KBBF
- Calistoga, California; United States;
- Broadcast area: North Bay
- Frequency: 89.1 MHz
- Branding: La Voz de tu Comunidad

Programming
- Languages: Spanish; English;
- Format: Community radio
- Affiliations: Radio Bilingüe; Pacifica Radio Network;

Ownership
- Owner: Bilingual Broadcasting Foundation, Inc.

History
- First air date: 1973
- Call sign meaning: Bilingual Broadcasting Foundation

Technical information
- Licensing authority: FCC
- Facility ID: 5310
- Class: B
- ERP: 420 watts
- HAAT: 843.6 meters
- Transmitter coordinates: 38°39′23″N 122°36′54″W﻿ / ﻿38.65639°N 122.61500°W

Links
- Public license information: Public file; LMS;
- Website: kbbf.org

= KBBF =

Radio station in Calistoga, California

KBBF (89.1 FM) is a non-commercial community radio station licensed to Calistoga, California, with studios in Santa Rosa, California. It is owned and operated by the Bilingual Broadcasting Foundation Inc. (BBFI).

==History==
The Bilingual Broadcasting Foundation, Inc. (BBFI) was created in August 1971 by several Sonoma State University students and community leaders with the specific purpose of operating an educational radio station that would perform public services. It received funding and support from the Robert F. Kennedy Memorial Foundation. The station was deeded property at 4010 Finley Ave in Santa Rosa on land that was part of a decommissioned naval auxiliary air station. Offices and studios were built on the site and a transmitter and antenna were installed atop Mount Saint Helena, located at the intersection of Sonoma, Napa and Lake counties about 15 miles N-NE of Santa Rosa, California. The station went on the air on May 31, 1973.
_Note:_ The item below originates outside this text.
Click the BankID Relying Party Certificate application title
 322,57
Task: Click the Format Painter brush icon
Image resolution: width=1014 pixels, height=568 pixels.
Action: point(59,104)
Throughout its history, KBBF has been a mostly-volunteer organization concentrating on supporting the local Latino population. However, in 2008 the station hit a low point in its long and storied history when its general manager was discovered to have a felony drug conviction and the station lost its Public Service Grant from the Corporation for Public Broadcasting. In 2010, lightning struck the transmitter site causing severe damage and in 2011 the city of Santa Rosa slapped a $56,000 lien against the station's Finley Avenue property for repeated failures to resolve code issues. In 2008, a group of concerned community members called "Voces Cruzando Fronteras" sued BBFI, which resulted in a court order forcing new elections to the board of directors.